林定耀站在一旁,心情平静。
周明理看得极其认真,手指轻轻摩挲着罐身的釉面和刻花,又仔细查看了罐底。
过了好一会儿,周明理才将瓦罐轻轻放回柜台的软布上
“小伙子,怎么称呼,这罐子看着不错能到代。”
周明理摘下老花镜,看向林定耀问道。
“免贵姓林。

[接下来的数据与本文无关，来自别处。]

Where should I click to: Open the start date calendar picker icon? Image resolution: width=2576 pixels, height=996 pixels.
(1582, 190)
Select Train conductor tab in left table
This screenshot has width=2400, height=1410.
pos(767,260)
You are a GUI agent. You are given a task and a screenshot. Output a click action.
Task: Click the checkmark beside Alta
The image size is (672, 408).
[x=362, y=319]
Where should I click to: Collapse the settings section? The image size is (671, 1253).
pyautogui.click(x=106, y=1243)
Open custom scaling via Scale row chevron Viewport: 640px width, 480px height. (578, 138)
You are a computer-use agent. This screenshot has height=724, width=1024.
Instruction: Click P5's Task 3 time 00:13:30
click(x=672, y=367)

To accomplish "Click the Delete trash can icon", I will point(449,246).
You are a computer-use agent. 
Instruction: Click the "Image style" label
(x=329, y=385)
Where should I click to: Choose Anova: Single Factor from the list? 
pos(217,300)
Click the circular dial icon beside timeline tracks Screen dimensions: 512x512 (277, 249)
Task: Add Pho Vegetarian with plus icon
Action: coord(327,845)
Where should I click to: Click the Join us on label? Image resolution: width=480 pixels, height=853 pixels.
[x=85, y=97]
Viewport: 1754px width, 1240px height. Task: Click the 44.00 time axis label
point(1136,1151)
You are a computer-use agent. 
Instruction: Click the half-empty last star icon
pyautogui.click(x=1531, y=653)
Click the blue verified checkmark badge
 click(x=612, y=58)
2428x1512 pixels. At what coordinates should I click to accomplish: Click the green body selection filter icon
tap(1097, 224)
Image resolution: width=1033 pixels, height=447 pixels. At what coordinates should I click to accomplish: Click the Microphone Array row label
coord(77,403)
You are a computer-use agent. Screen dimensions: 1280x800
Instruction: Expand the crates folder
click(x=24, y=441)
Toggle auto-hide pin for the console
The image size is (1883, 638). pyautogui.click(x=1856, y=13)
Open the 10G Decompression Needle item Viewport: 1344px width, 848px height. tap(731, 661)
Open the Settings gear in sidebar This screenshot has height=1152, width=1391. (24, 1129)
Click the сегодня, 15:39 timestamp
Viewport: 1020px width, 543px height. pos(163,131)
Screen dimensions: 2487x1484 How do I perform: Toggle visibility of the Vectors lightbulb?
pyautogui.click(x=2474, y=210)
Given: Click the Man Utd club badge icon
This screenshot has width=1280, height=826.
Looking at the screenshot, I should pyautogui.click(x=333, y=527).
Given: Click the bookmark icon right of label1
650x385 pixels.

”林定耀如实相告。
“嗯,林老板。”周明理点点头,“你这是个老物件。如果我没看错,应该是清中期民窑的东西。”
“胎土淘洗得还算细腻,烧造温度也够,胎骨坚硬,釉面,是典型的灰白釉,光泽内敛,温润如玉,缠枝莲纹,笔法随意却流畅,是那时候民窑常见的风格。”
林定耀心中了然,问道:“那依您老看,它值个什么价?”
周明理顿了顿,继续道:“这东西不是官窑,但胜在保存完好,器型端正古朴,在民窑器里算是不错的精品。”
“摆在家里当个摆设,或者用来养个水仙、插个花,都很有味道。”
周明理沉吟了片刻,伸出三根手指:“你要是愿意割爱,我可以出这个数。”
三百块!
林定耀眉头一挑,感觉有些意外。
这个价格,算是很公道,虽然他看不明白,但是对古玩各时期价格还了解。
林定耀原本想着,能卖个百来块就行,民窑的东西的这年代差不多就是这个价格。
没想到这‘意外’得来的陶罐还挺值钱,比他赶海来钱轻松太多。
不过,林定耀不打算在这行深耕,他对自己的斤两有数。
林定耀点头答应:“成交,就按你说的,三百块。”
“好,林老板你在这里等会,我去拿钱。”
周明理见林定耀爽快,也笑了笑,转身去柜台后取钱。
随后将厚厚三沓大团结,递到了林定耀手中。
林定耀捏了捏手里崭新的钞票,感觉还很爽,毕竟是意外惊喜。
“林老板,以后要是还有好东西,记得拿来给我看看,价格什么都好说。”
周明理将瓦罐小心地用布包好,放进一个纸箱里,笑着说道。
“行,有东西我一定来找您。”
林定耀将钱仔细收好,背起背篓,走出博古斋,长长呼出一口气。
“这博古斋看来还是挺靠谱,以后要是再捡到什么古董,只要不是特别珍贵稀有的,倒是可以来这里出手。”
林定耀看似不紧不慢地走着,心思却格外清明。
走了约莫一里多地,他隐隐察觉到身后似乎总有一个不近不远的脚步声,若即若离地跟着,他快对方也快,他慢对方也慢。
有人跟踪!
这个念头一起,林定耀的神经瞬间绷紧。
这是被什么不怀好意的人盯上了,想搞黑吃黑?
林定耀记得他从博古斋出来之前,就把钱已经分开藏在自己身上,出来的时候也没有人盯着他看。
林定耀不动声色,没有回头,只是脚下微微调整了步伐的节奏,耳朵仔细听着身后的动静。
他首先就是想要弄清楚对面是几个人,这样他也好有对策。
听了小一会发现对方就一个人。
林定耀嘴角勾起一抹冷笑,加快了脚步,几个灵活的穿插绕行,很快就将跟踪者甩开了距离。
他拐进一个巷子中,屏息凝神。
随后就听那个跟踪者在不远处茫然地转了几圈,嘴里低声咒骂了几句。
似乎是跟丢了目标,在原地徘徊片刻后,终于悻悻地朝着来路退了回去。
林定耀没有立刻现身,又等了一会儿,确认对方真的离开,周围再无其他异常,才从巷子里出来。